— Насчет биополя не скажу, в те годы мы ни о каком биополе и понятия не имели, просто был у меня большой, настоящий друг, о котором помню и буду помнить всегда, до самого своего конца…
Тимур был всегда горазд на разные выдумки, казалось, он только и делал, что старался сотворить что-нибудь такое, что могло бы как-то разнообразить жизнь, наполнить ее различными приключениями.
— Иной раз мы даже сбегали с уроков, — признался Степан Микоян. — Случалось и так, чего греха таить. Скажу прямо, обычно заводилой бывал Тимур. «Лучше пошли в кино, — говорил он, — чем сидеть на географии».
— Ну, и ты что же? — спросила я.
— А я что? Слаб человек, — усмехнулся мой бывший ученик, и вдруг мне почудилось, в его лице мелькнуло чисто мальчишеское озорство, побуждавшее его некогда к всевозможным веселым, а зачастую и лихим проделкам…
— Мы любили играть в Робин Гуда, — сказал Степан Микоян. — Бывало, на даче, в Зубалове, уйдем вместе куда-нибудь далеко в лес. «Здесь нас ждет наша дружина, — говорил мне Тимур. — Мы будем вместе делить добычу и раздавать ее беднякам…». Разумеется, никакой дружины и в помине не было, как не было и добычи, которую грабили сподвижники Робин Гуда, мы ждали, ждали, потом отправлялись восвояси. Но проходил день, другой, и снова шли в лес на поиски верных друзей храброго Робин Гуда…
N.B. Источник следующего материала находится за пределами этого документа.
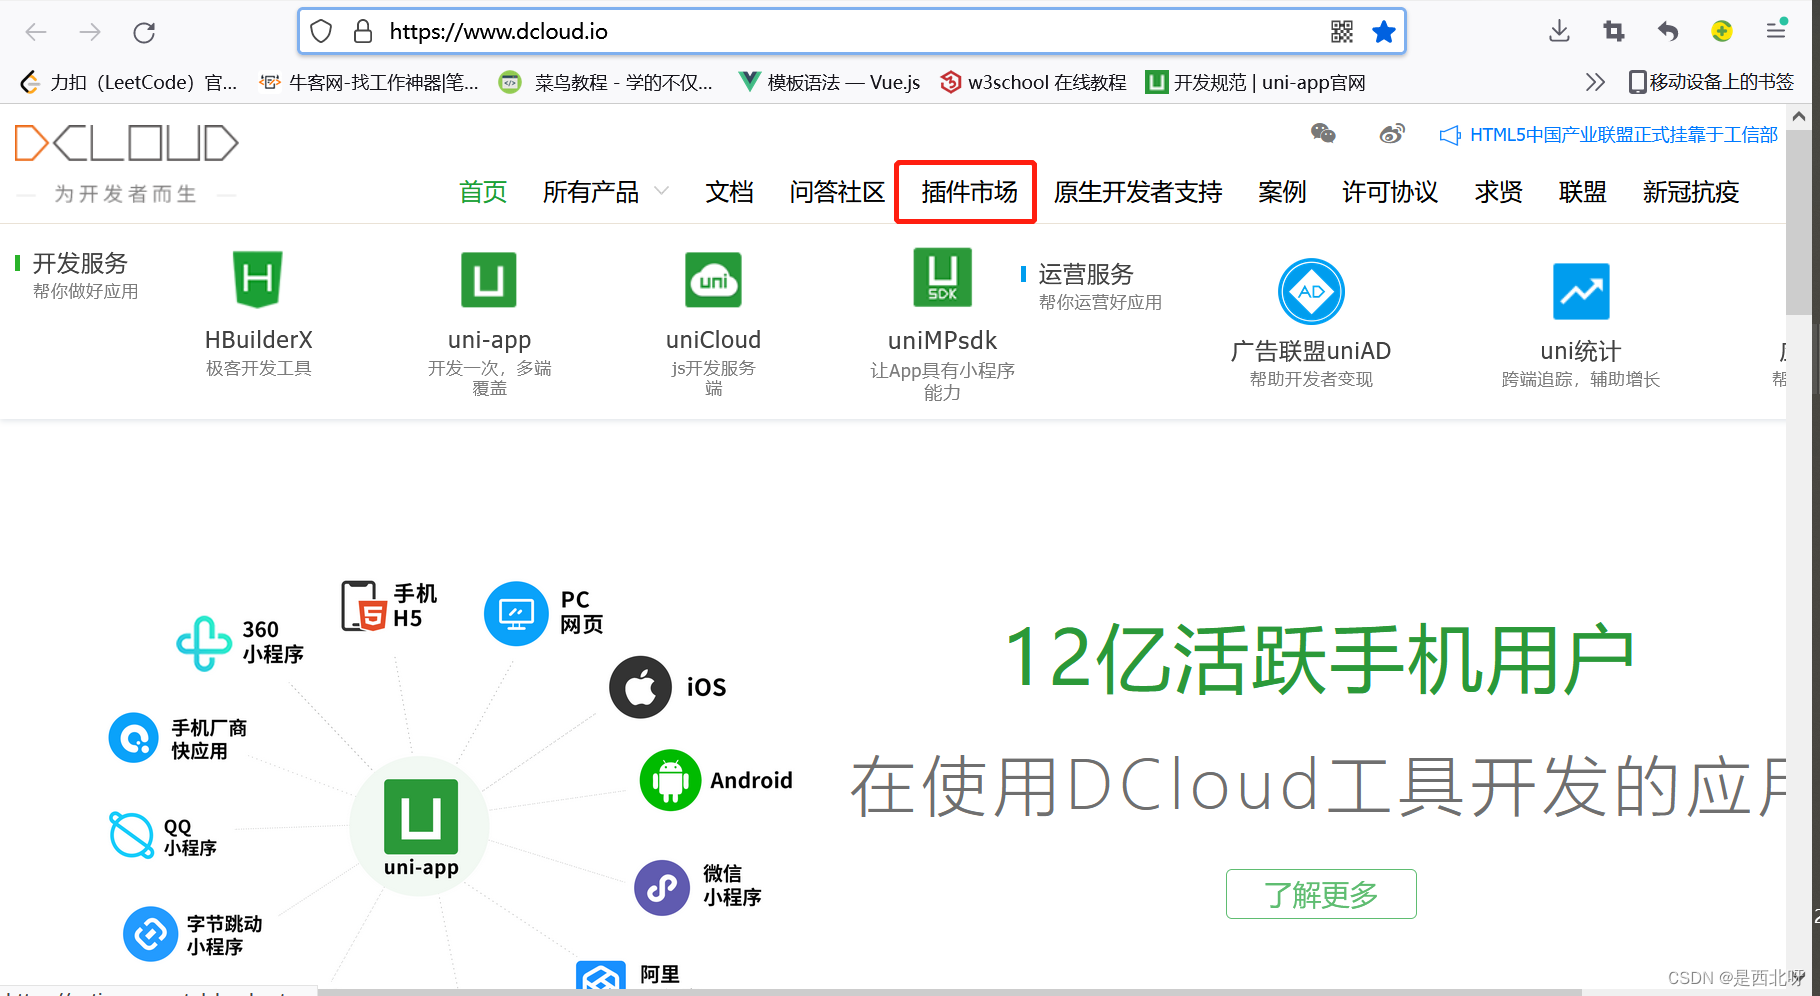
Task: Click the shield icon in address bar
Action: 320,31
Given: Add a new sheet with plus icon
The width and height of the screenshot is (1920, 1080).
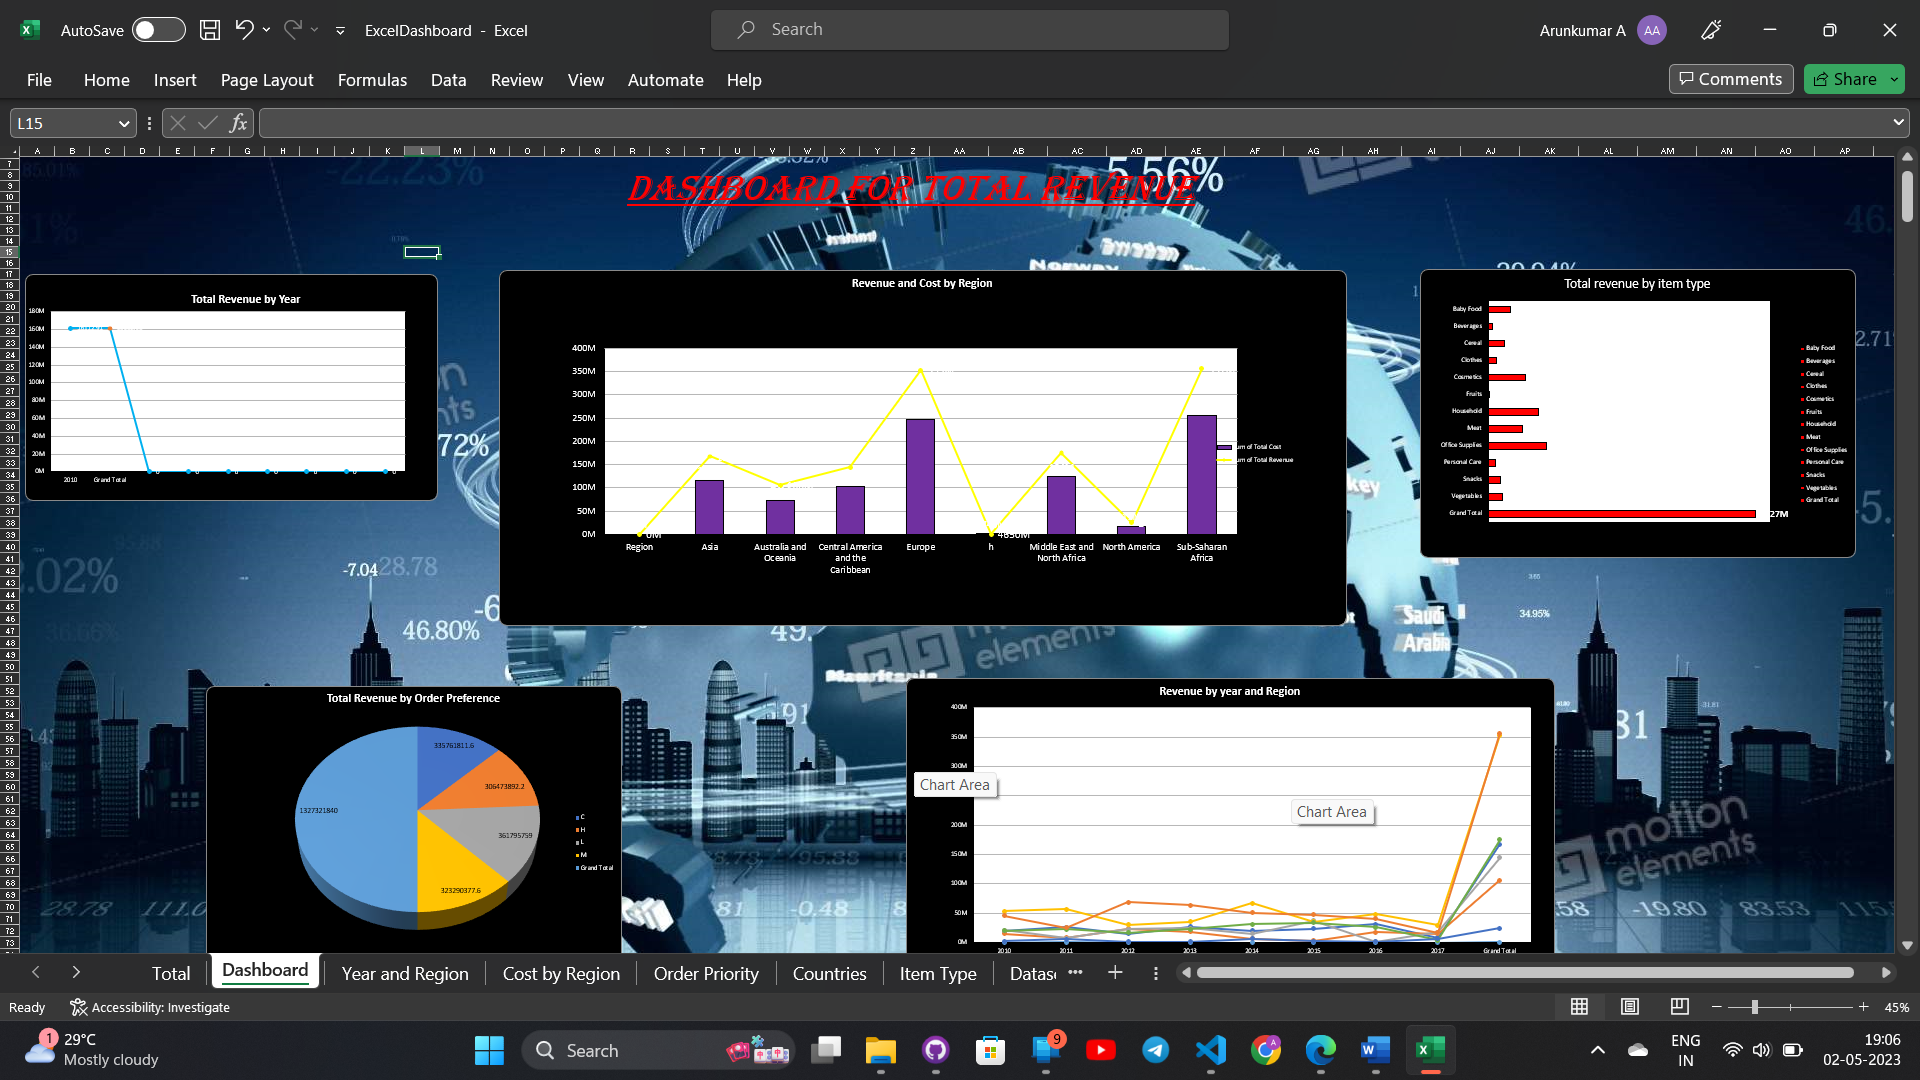Looking at the screenshot, I should pos(1115,973).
Тимур Фрунзе был очень начитанный, по словам Степана. Впрочем, и я могу сказать то же самое. Сколько раз приходилось мне беседовать с Тимуром о прочитанных книгах, и я не переставала дивиться обширному кругу его знаний, количеству прочитанных книг, необыкновенной его памяти, которая хранила не только имена героев, не только названия городов и стран, но и различные даты сражений и войн, происходивших когда-то…
Я спросила Степана Анастасовича, имели ли они с Тимуром какое-либо представление о репрессиях, которые бушевали в те памятные годы.
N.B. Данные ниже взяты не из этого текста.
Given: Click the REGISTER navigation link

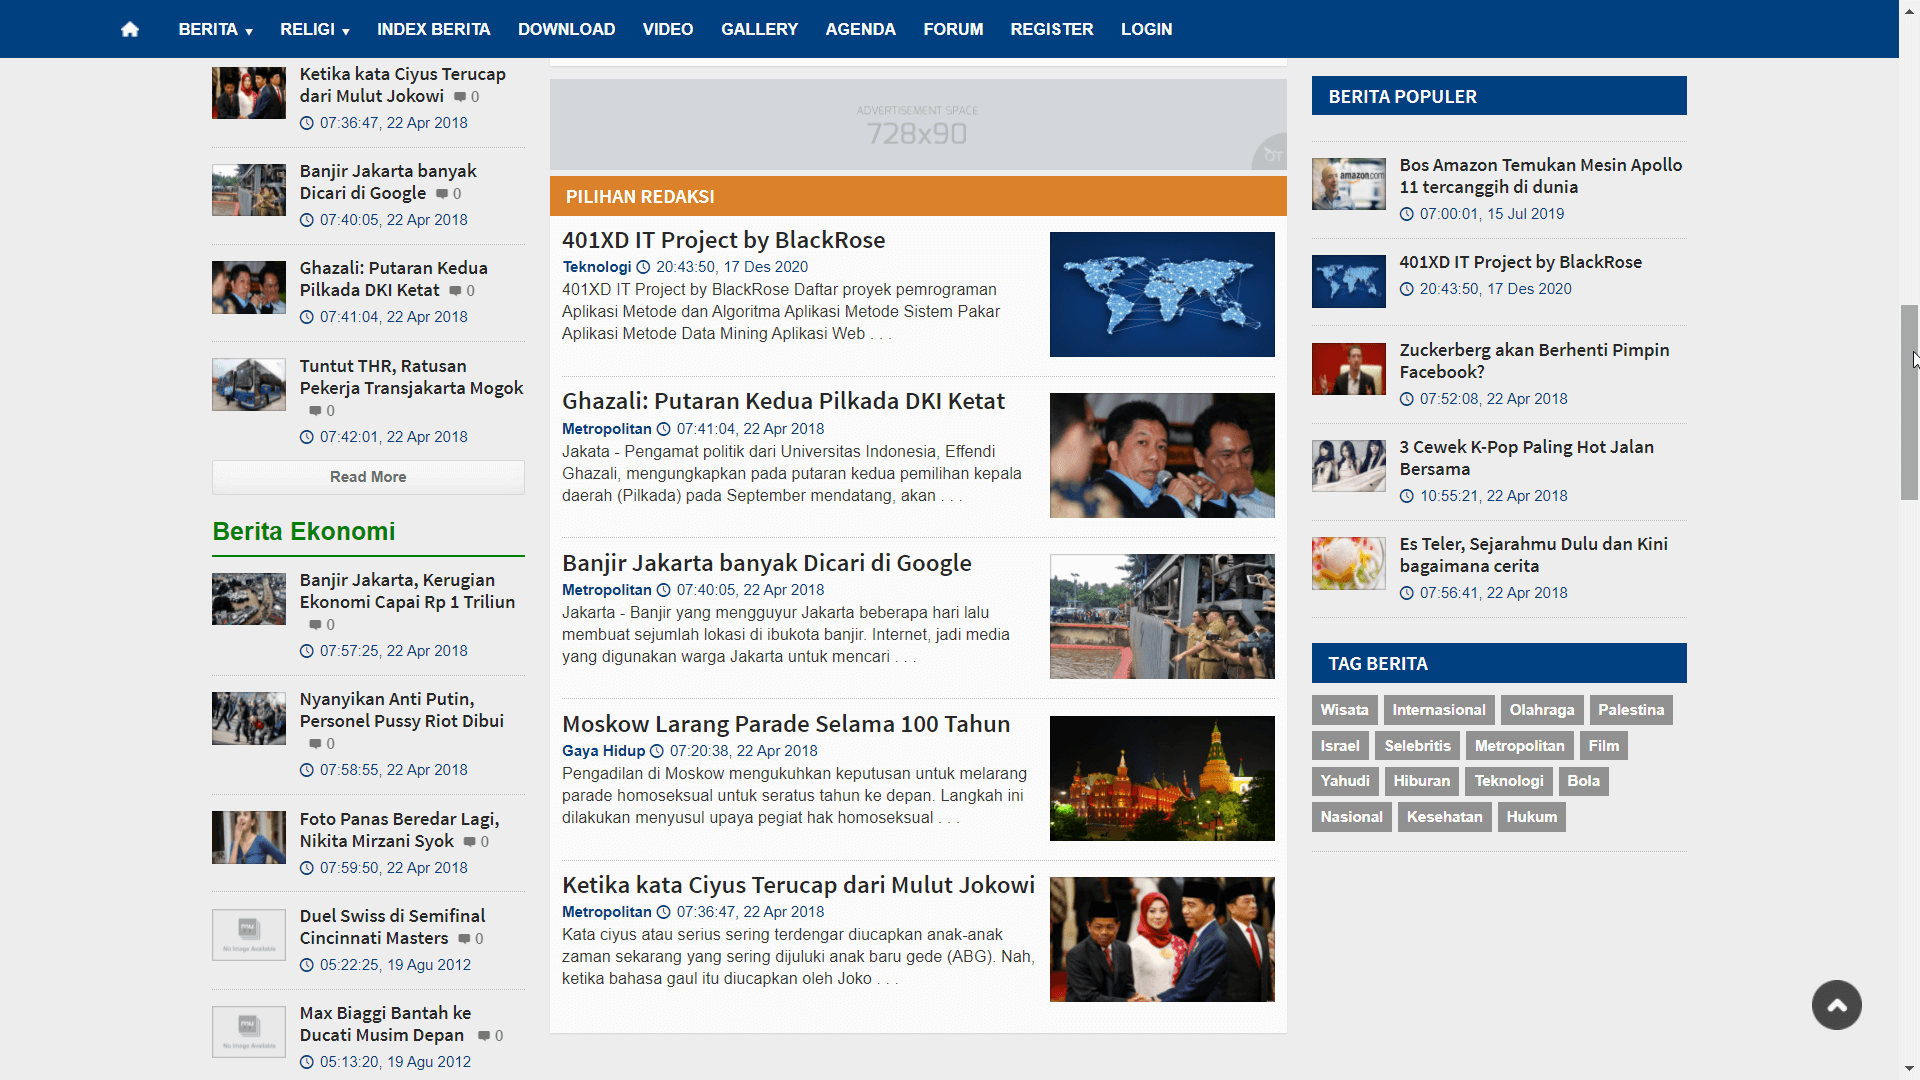Looking at the screenshot, I should (x=1051, y=29).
— Разумеется, мы не могли о них не знать, — ответил мне он. — Да и как можно было не знать и не ведать ничего, когда каждый прожитый день приносил с собой сведения о новых «врагах народа», которых только что довелось видеть, с которыми не раз приходилось разговаривать.
Иной раз мы говорили с Тимуром об этих неожиданных арестах, не могли не говорить. Конечно, не раз возникали сомнения, не раз казалось: нет, не может быть, как могло случиться такое, человек, который казался абсолютно безупречным, о котором было известно, что он либо соратник Ленина, прошедший вместе с Ильичем все перипетии эмиграции, всю тяжесть революционной борьбы, либо кристально честный большевик, до конца преданный Советской власти, вдруг причислен к самым злобным «врагам народа».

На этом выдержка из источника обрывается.